The papers are full of the unprecedented crisis in prison numbers, to which I have just added another five. The statistics tell me of my five at least three will re-offend soon after release. That is profoundly discouraging. For those serving sentences under a year there will be little or nothing in the way of work or programme in prison. Some of them will lose their homes and jobs (if they have them) while inside. The longer sentences will offer much more, but in overcrowded and underfunded conditions in which some truly remarkable staff do their best to prevent bad people becoming worse and to deliver them from what Ken Clarke has recently termed ‘the revolving door of crime and prison’. Roll on his ‘rehabilitation revolution’! It could not come too soon, whatever your politics. Who does not want to see more criminals turn into law abiding citizens?

The prisons crisis may change, but it is unlikely to disappear. It is no surprise that the bible has nothing good to say about prisons. So often they are associated with the spirit and power of death. Depriving people of freedom as a means of punishment feels deeply counter-intuitive to Gospel people. But in some cases prison is the best we’ve got in a fallen world.

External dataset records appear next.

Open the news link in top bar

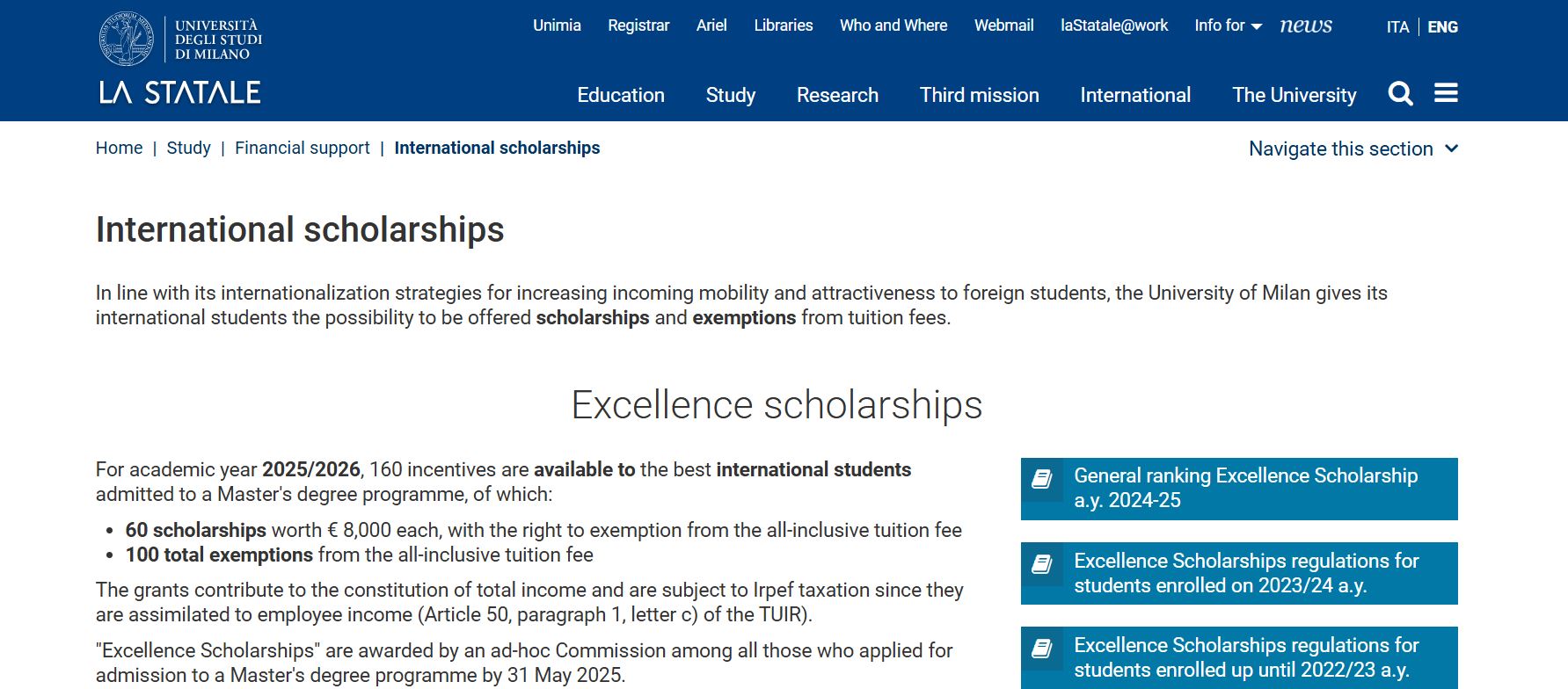click(x=1306, y=25)
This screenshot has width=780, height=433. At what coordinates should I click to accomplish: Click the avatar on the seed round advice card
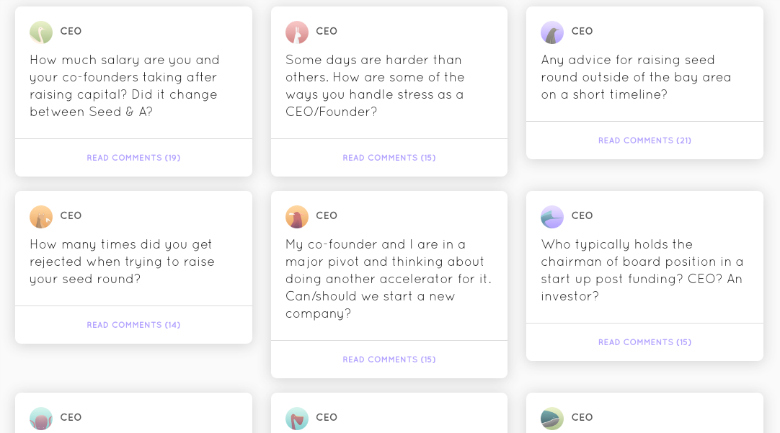point(552,32)
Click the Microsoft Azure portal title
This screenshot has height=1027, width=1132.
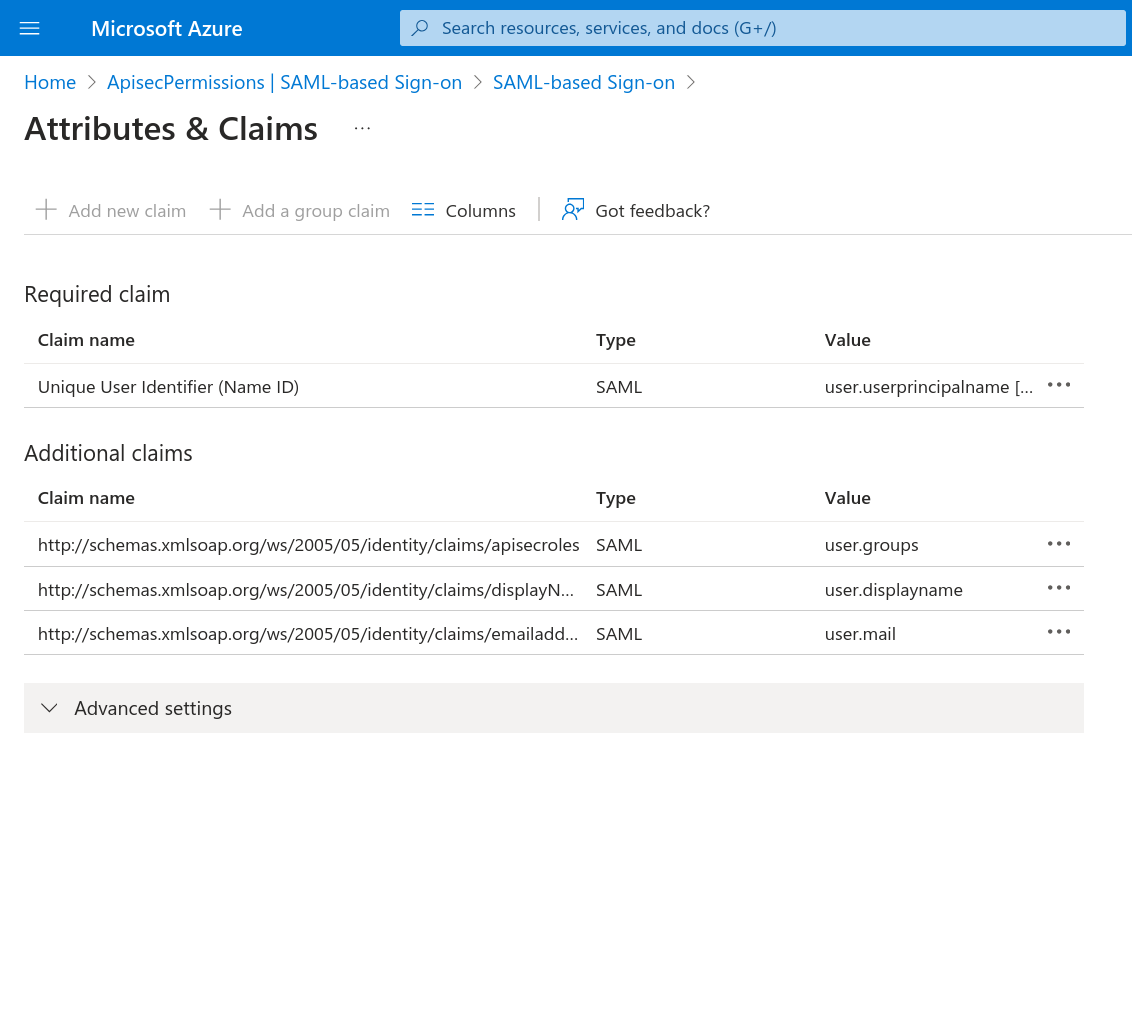(x=166, y=28)
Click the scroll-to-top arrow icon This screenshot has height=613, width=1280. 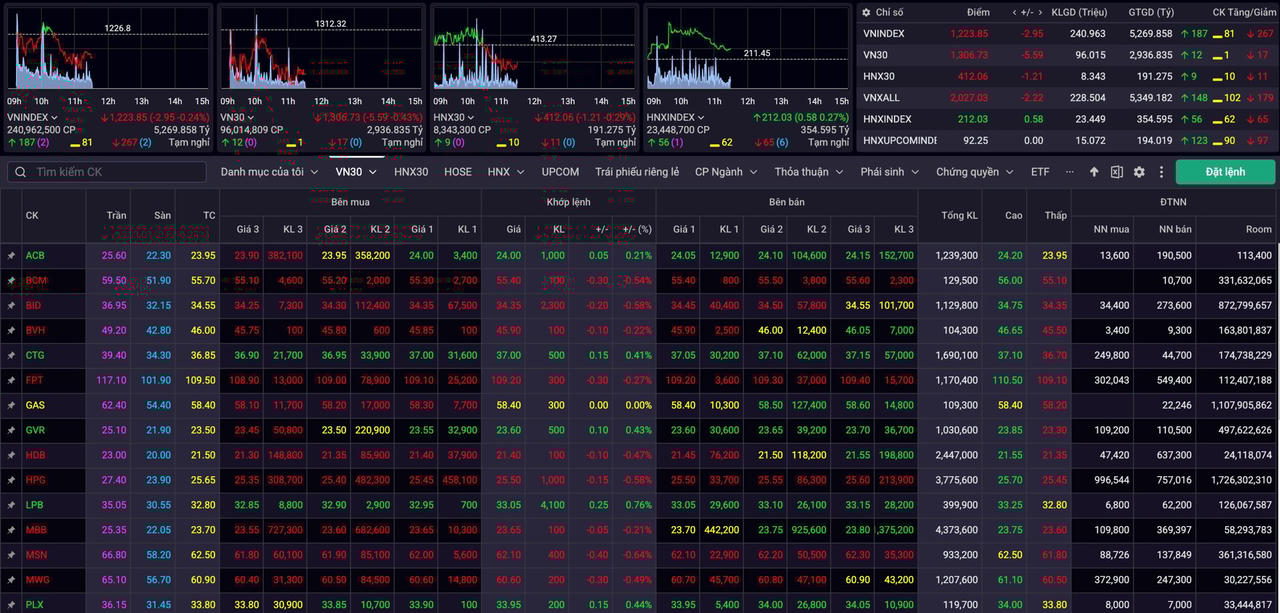1094,172
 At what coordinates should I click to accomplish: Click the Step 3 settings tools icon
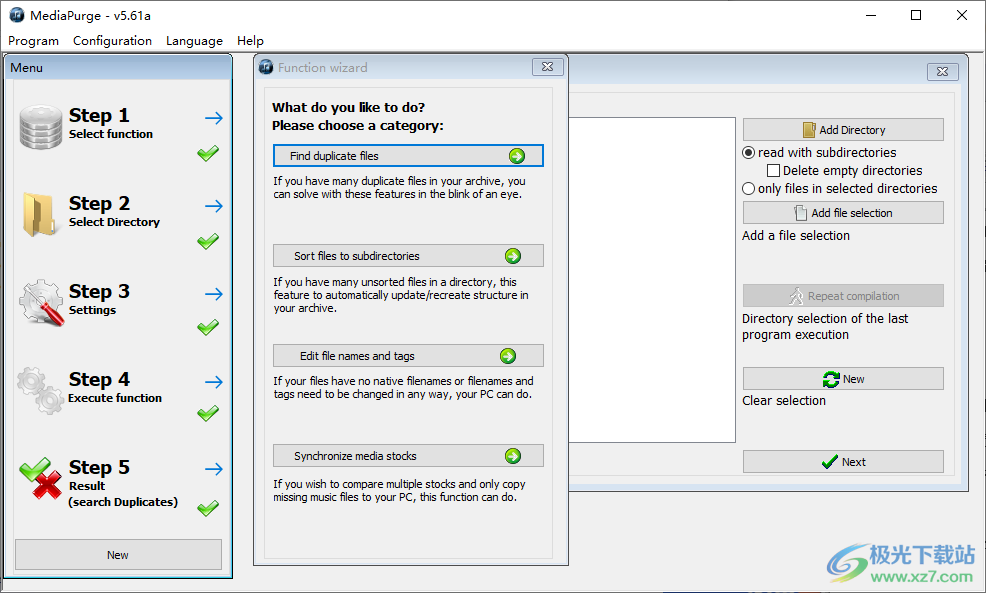point(41,302)
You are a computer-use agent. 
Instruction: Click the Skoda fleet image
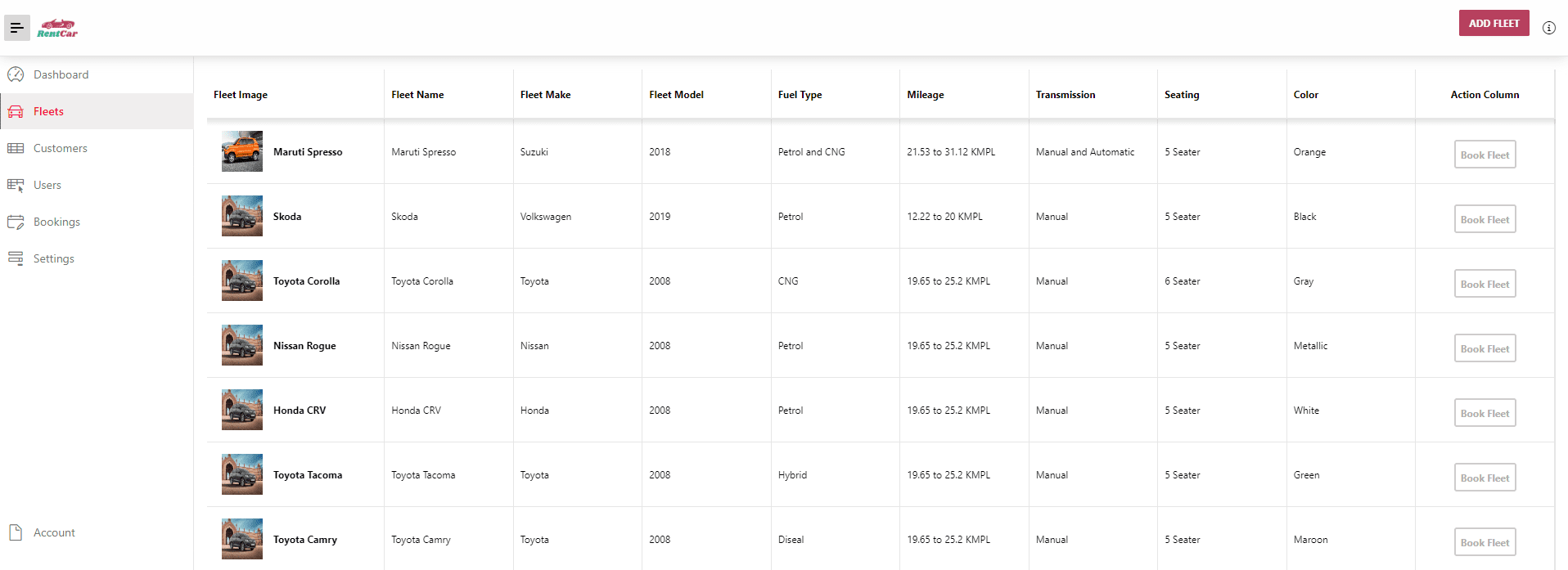coord(242,216)
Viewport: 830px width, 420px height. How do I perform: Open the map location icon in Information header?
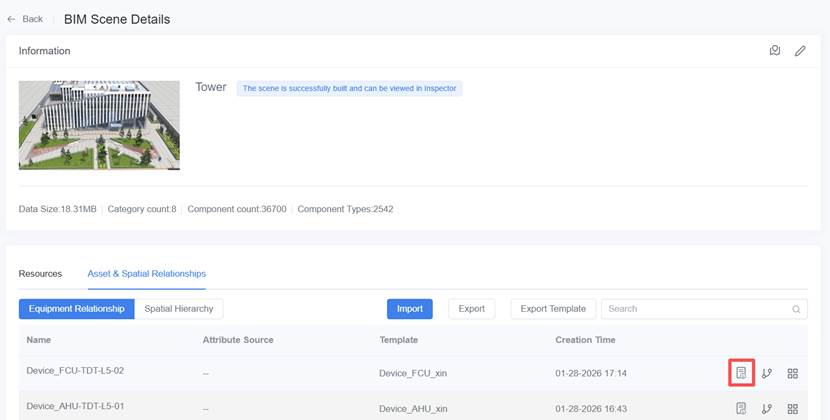(x=775, y=51)
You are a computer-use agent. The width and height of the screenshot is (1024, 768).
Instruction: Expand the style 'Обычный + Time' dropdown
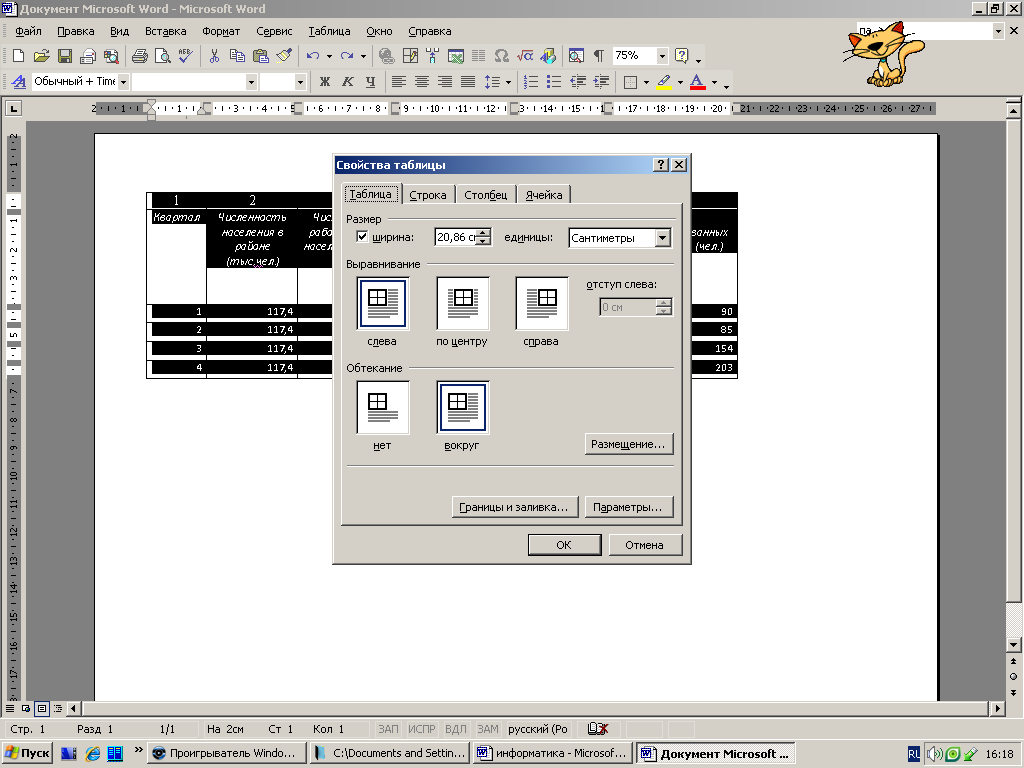(x=123, y=82)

No Christian can feel comfortable with what Philip Slater, the American sociologist, called the ‘toilet assumption’ about prison – a societal belief that social unpleasantness like criminality, once flushed out of sight, no longer exists. Yes, prison works while my five are inside, but after that…? The problem, as we have found, is that the toilet backs up!

Churchill was right. What goes on in prisons is done in our names. They should contribute to the health of a society of which they are a part. They must never be invisible institutions. Yes, they will be places of punishment but they must also be places of work, education, reparation and rehabilitation. We ought to feel ‘ownership’ of our prisons as we do our schools and hospitals. Released prisoners need mentors, employers and friends. Government is desperate for fresh thinking and practical solutions. Christian people must seize the moment to help.

David Turner

His Honour Judge David Turner QC is a Circuit Judge based in London.